What types of qualified retirement plans are available?
401(k)
This plan allows Participants to contribute a set amount or percentage from their paycheck each pay period on a pretax basis, allowing Participants to defer taxation. Employers may also elect to match Participant deferrals, and/or make contributions based on compensation. 401(k) Plans can also be designed under new “Safe Harbor” formulas to automatically pass non-discrimination testing of deferral and matching contributions.

Defined Benefit
This is designed to pay a monthly benefit to Participants upon retirement. The amount of the monthly benefit can be based on a Participant's final average compensation or years of service, or a combination of both.

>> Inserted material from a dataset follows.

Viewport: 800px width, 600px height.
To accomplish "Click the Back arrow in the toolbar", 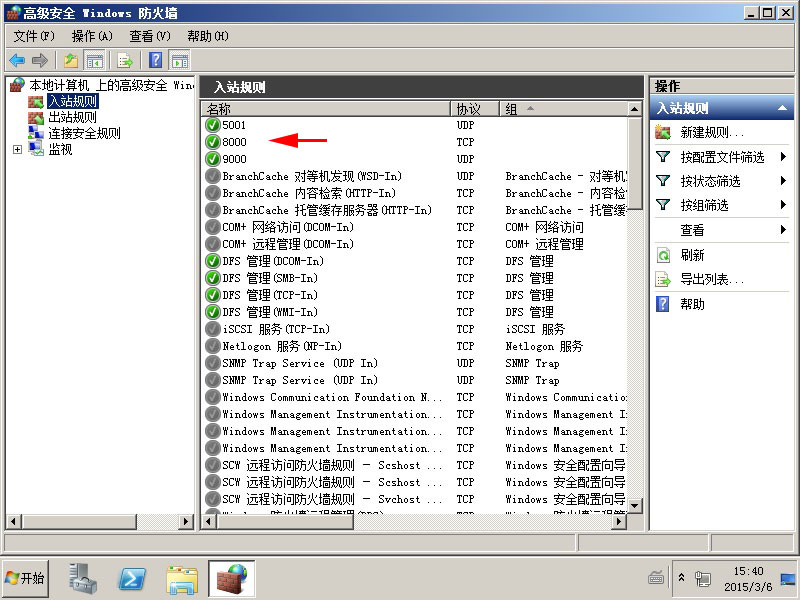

This type of plan is 100% funded by the employer. Although it is not as flexible as a 401(k)/Profit Sharing Plan, a Defined Benefit Plan can generate a much higher deductible contribution and accrue benefits at a much faster rate.

Cash Balance
A cash balance plan is a type of defined benefit plan that has the characteristics of a defined contribution plan. Each year Participant accounts are credited with calculated contributions, based on compensation, and a prescribed interest rate, yielding hypothetical account balances.

Employee Stock Ownership
An ESOP provides a company's workforce with an ownership interest in the company. In an ESOP, companies provide their employees with stock ownership, often at no up-front cost to the employees. Shares are allocated to employees and may be held in an ESOP trust until the employee retires or leaves the company.

Cafeteria Plan
Cafeteria Plans are also known as “125″ plans or “flexible benefit” plans. This is a non-pension plan designed to allow employees to pay their share of health insurance premiums and/or pay dependent care and medical expenses on a pre-tax basis.